▸ LISTE DES TÂCHES:
1/ Recopiez un passage de l'article : partez des mots « Lahti (le Olli » et arrêtez-vous après « bien des enfants. ».
2/ Résumez l'article en deux phrases.
3/ D'après l'article, les affirmations suivantes sont-elles exactes ? (a) Lahti a joué dans un court-métrage présenté à Cannes. (b) Pepe admet que c'est la fin de son joyeux village. (c) La fermeture de la scierie laisse les gens sans emplois. Répondez par oui ou par non, en citant les mots décisifs de l'article.

Lahti (le Olli Mäki du titre, qui a également joué dans Tiger, le court-métrage de Myllylahti présenté à Cannes) affiche une innocence candide et emprunte des expressions dignes d’un film muet. C'est une performance émouvante, presque drôle parfois (Pepe est le genre de personne qui demande à un fantôme si "tout va bien", au grand dam de celui-ci). Son rejet et sa solitude font mal à voir, lorsqu’on le voit hoquetant au cours de sa partie de pêche sur glace, mais Pepe refuse de reconnaître que "c'est la fin de son joyeux village". C’est probablement aussi pour le bien des enfants.

Tout cela est un peu sombre, mais la singularité même de cette fable rétablit l’équilibre. Les gens laconiques, aux visages impassibles qui marchent d’un pas lourd dans la neige, nous semblent familiers au début, tout comme la fermeture d'une scierie, qui, une fois encore, laisse les gens sans emplois et sans buts. Mais le drame social fait place à des performances surjouées et à des dialogues absurdes. "Demain, c'est samedi. Nous avons rendez-vous pour discuter des questions relatives à l'existence," s'exclame une personne présente, parce que c'est ce genre de village là, pendant que d'autres lisent Freud dans leur lit, en gloussant.

▸ LIGNES ENREGISTRÉES:

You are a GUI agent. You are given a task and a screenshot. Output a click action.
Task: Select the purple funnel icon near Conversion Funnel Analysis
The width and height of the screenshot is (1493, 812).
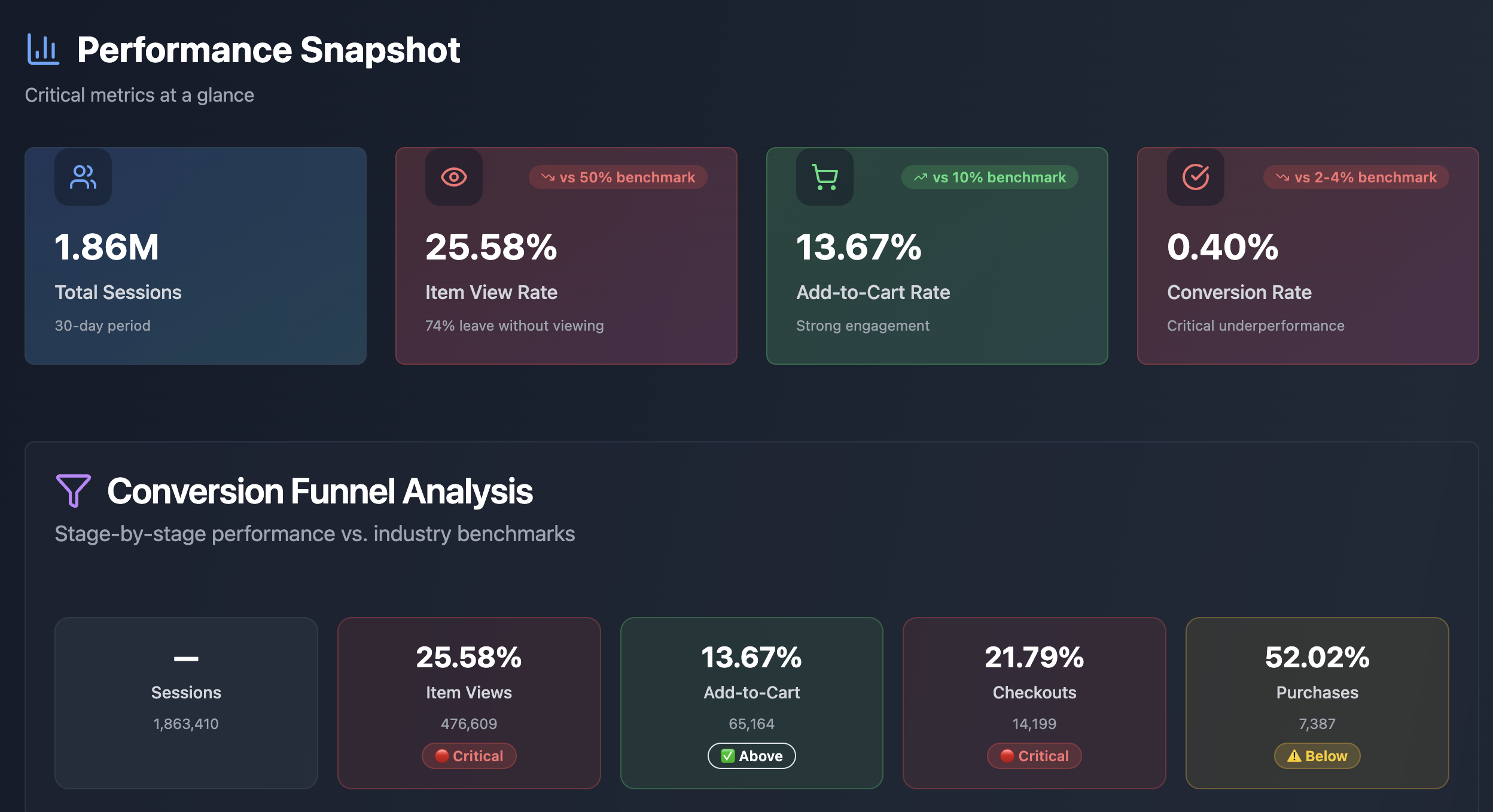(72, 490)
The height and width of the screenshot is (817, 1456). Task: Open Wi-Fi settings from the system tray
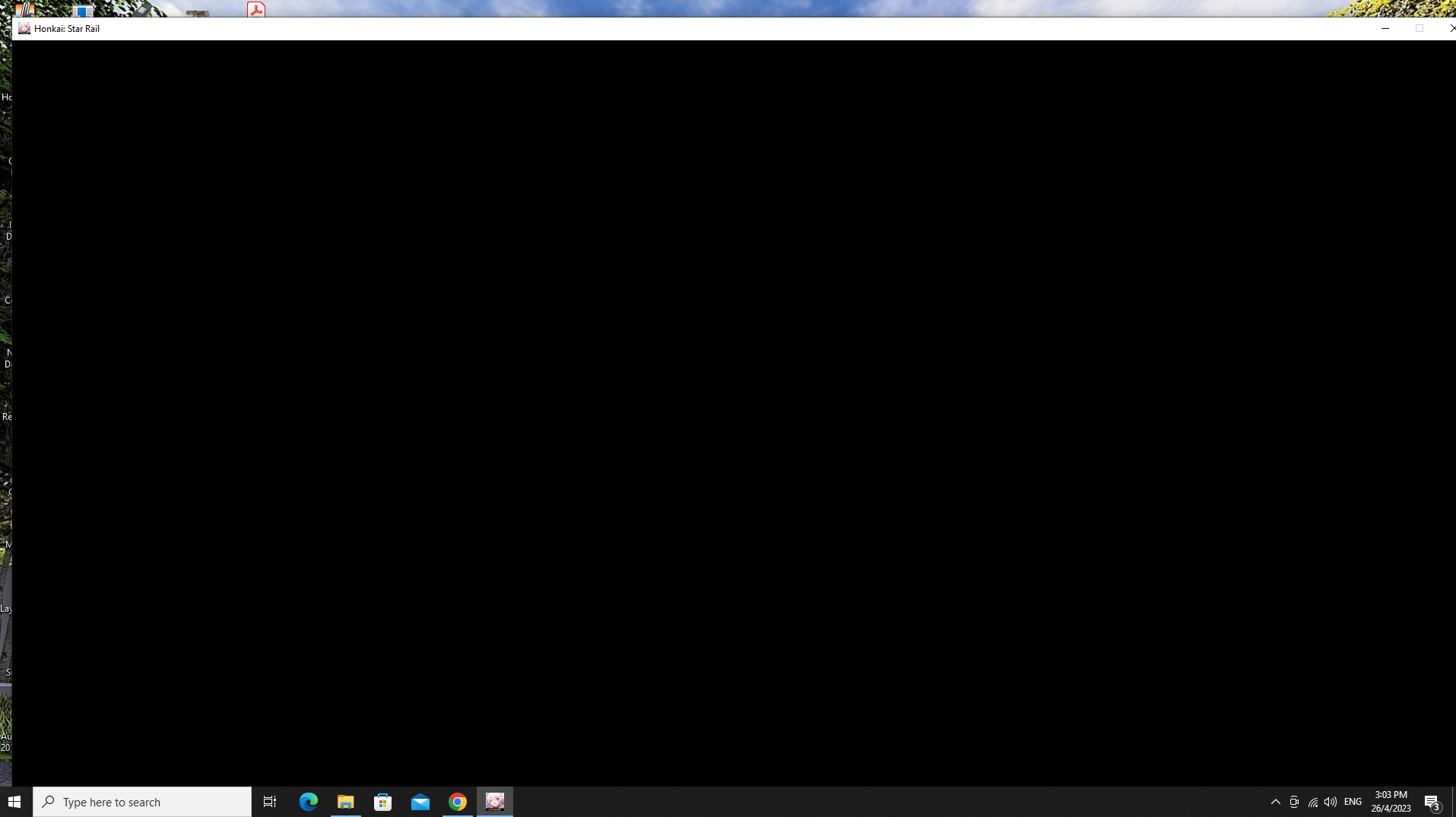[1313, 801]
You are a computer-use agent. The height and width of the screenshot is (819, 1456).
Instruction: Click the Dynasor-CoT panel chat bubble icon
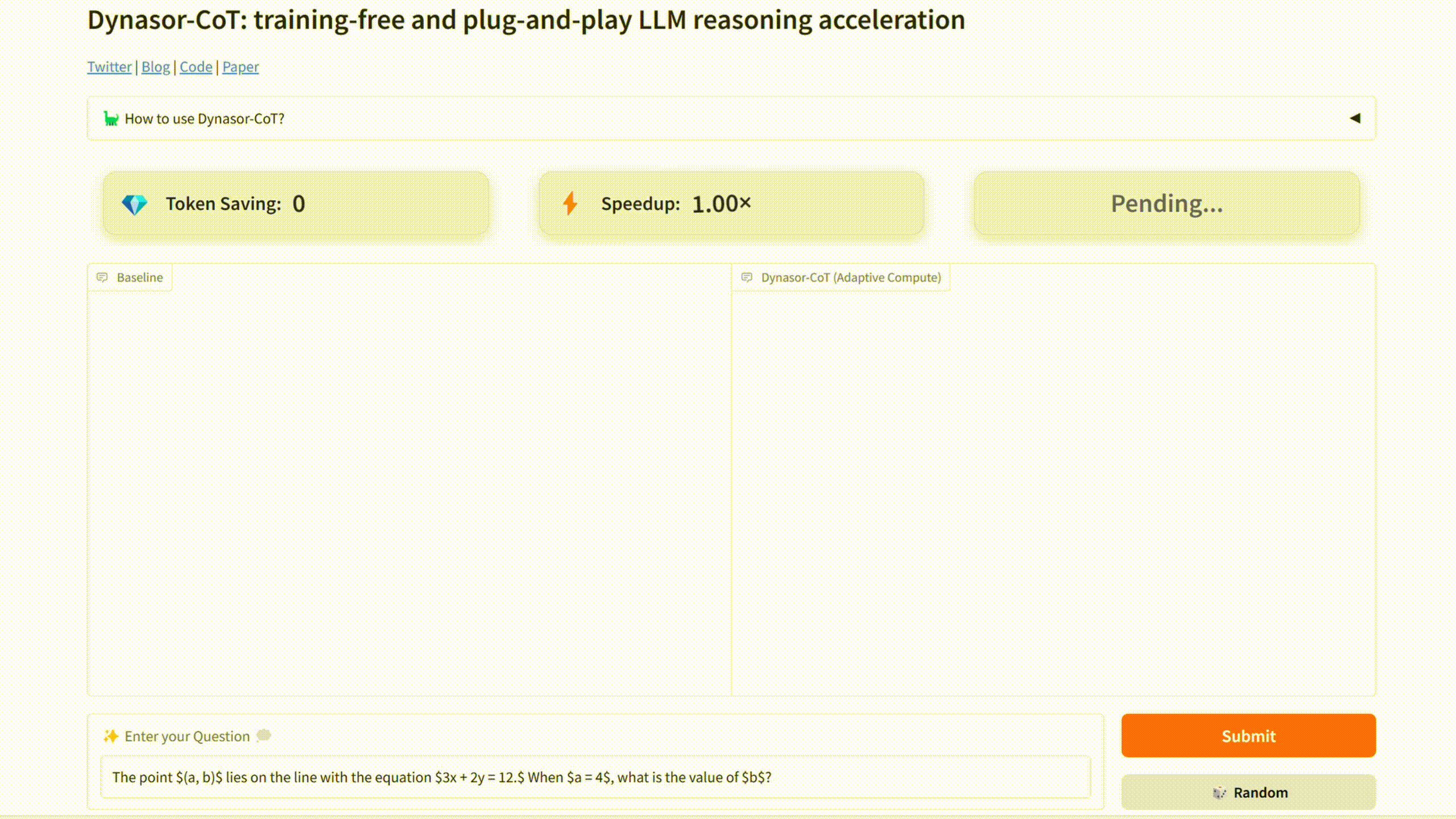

▸ RÉPONSES:
1/
Lahti (le Olli Mäki du titre, qui a également joué dans Tiger, le court-métrage de Myllylahti présenté à Cannes) affiche une innocence candide et emprunte des expressions dignes d’un film muet. C'est une performance émouvante, presque drôle parfois (Pepe est le genre de personne qui demande à un fantôme si "tout va bien", au grand dam de celui-ci). Son rejet et sa solitude font mal à voir, lorsqu’on le voit hoquetant au cours de sa partie de pêche sur glace, mais Pepe refuse de reconnaître que "c'est la fin de son joyeux village". C’est probablement aussi pour le bien des enfants.

2/ Lahti affiche une innocence candide dans une performance émouvante, parfois presque drôle, et le rejet et la solitude de Pepe font mal à voir. La fable part d'un drame social familier, la fermeture d'une scierie qui laisse les gens sans emplois, puis laisse place à des performances surjouées et à des dialogues absurdes.

3/
(a) Oui : « qui a également joué dans Tiger, le court-métrage de Myllylahti présenté à Cannes ».
(b) Non : « Pepe refuse de reconnaître que "c'est la fin de son joyeux village" ».
(c) Oui : « la fermeture d'une scierie, qui, une fois encore, laisse les gens sans emplois et sans buts ».